Mr Brown promised to bring new ideas to his leadership

Brown prioritises NHS

Brown prioritises NHS

Gordon Brown has said improving the NHS will be his domestic priority as prime minister.

The chancellor, who will tour marginal constituencies later today, told the Today programme that healthcare will be his main domestic concern in power on the second day of his campaign for the Labour leadership.

He said improving access to healthcare outside normal working hours would be “serving the needs of the people” but avoided the suggestion that productivity within the NHS had fallen in the last decade.

“There is a huge debate about how you measure productivity. When I look at the health services that are provided at the local hospital, people see that they are better,” he said.

“We made mistakes. but with the health service, we’ve been trying to get an underinvested system into the modern world and we’ve had a great deal of success.”

On other issues, Mr Brown said he would “make my own assessment of the situation” in Iraq after consulting with army chiefs on the ground but said the fight against terror was vital for the “protection and security of people in this country”.

He appeared to backtrack on yesterday’s suggestion that the government’s support for ID cards was up for review, saying “we’re going through with the ID card plan”.

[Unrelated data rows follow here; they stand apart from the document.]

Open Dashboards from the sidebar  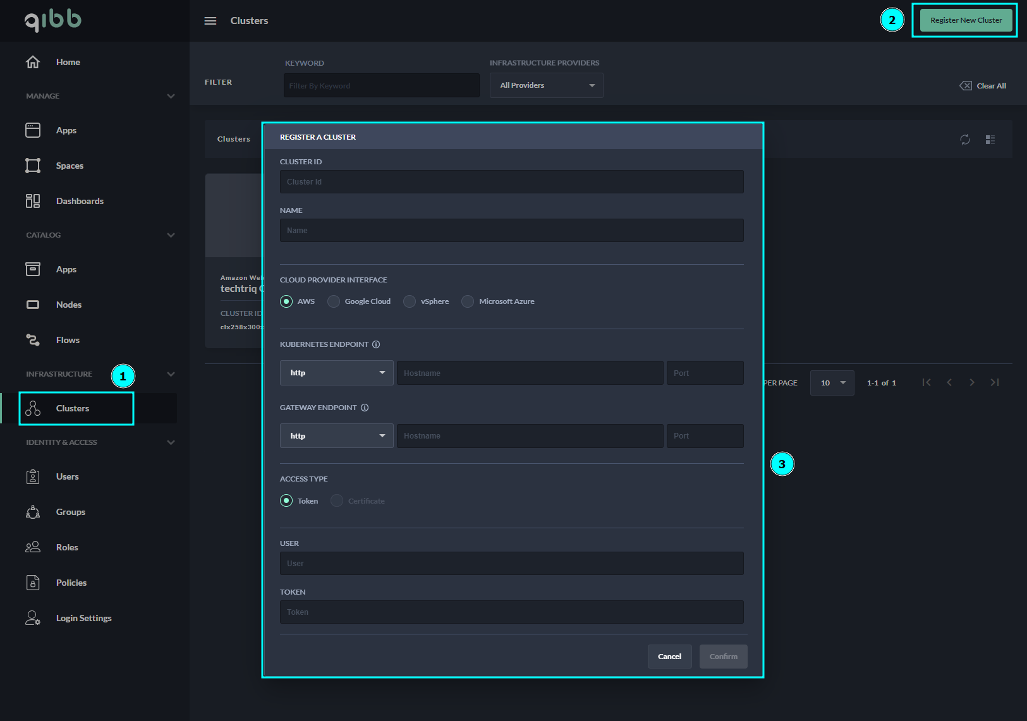[x=80, y=201]
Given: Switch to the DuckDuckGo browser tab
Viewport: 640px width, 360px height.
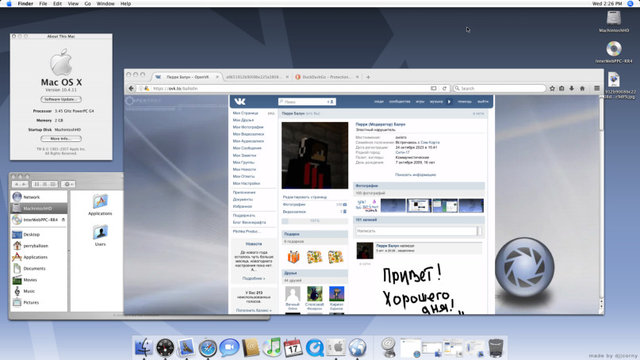Looking at the screenshot, I should click(327, 77).
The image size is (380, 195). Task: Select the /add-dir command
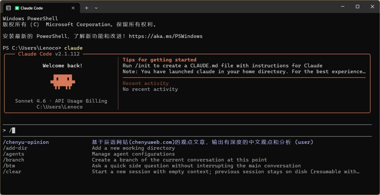pos(15,148)
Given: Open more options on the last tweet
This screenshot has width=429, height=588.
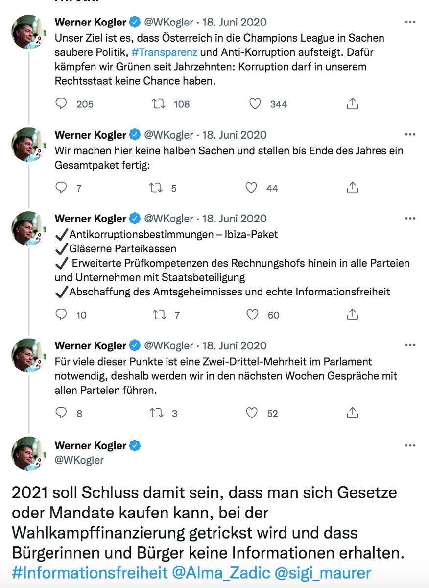Looking at the screenshot, I should (x=410, y=446).
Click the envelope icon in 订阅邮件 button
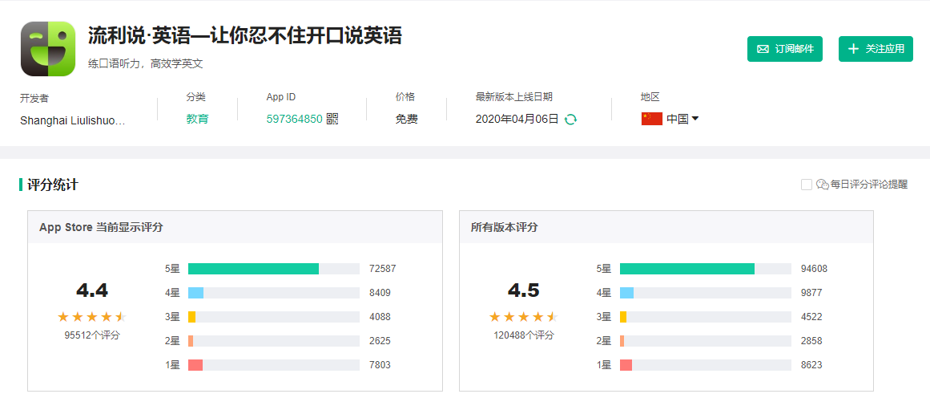The height and width of the screenshot is (406, 930). (x=763, y=49)
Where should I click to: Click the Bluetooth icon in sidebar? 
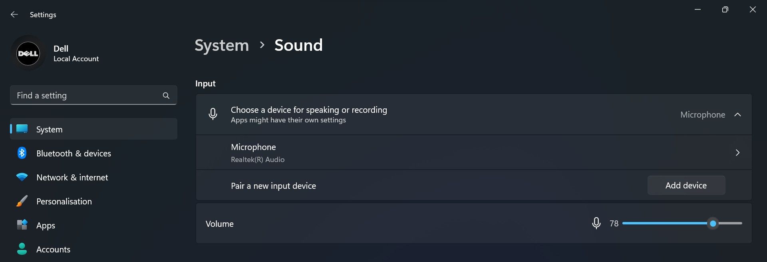tap(22, 153)
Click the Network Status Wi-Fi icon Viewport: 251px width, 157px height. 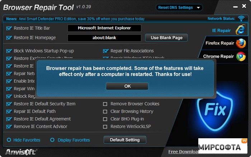pyautogui.click(x=241, y=18)

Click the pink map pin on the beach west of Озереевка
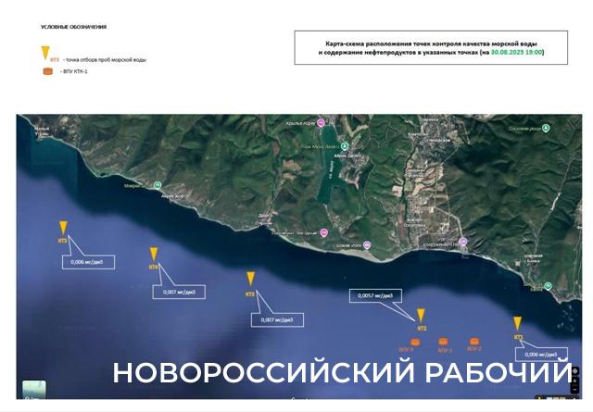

And he brushed off claims about his allegedly secretive work habits, saying “the style of government I want to see is open and accountable, a style of government for a new age”.

“I’m putting forward new ideas about how we can govern ideas but also about some of the policy directions we’ve got to take for the future,” he said.

“It’s an exciting time. a new opportunity both for me, politics and the country.”

Today’s focus on the NHS follows yesterday’s campaign launch by the chancellor, whose candidacy is unlikely to be threatened by either left-wing favourites Michael Meacher or John McDonnell.

Mr Brown received a boost from in an endorsement from former US president Bill Clinton, who said Tony Blair’s presumptive successor had attributes which “carry their own charisma”.

Yesterday’s endorsement from the prime minister will also have come as a welcome relief for Mr Brown.

On the issue of how many MPs had declared their support for him, the chancellor said, after Mr Blair’s backing: “I’ve at least got one now.”

The Labour party is due to announce its new leader and deputy leader – following John Prescott’s resignation – on June 24th.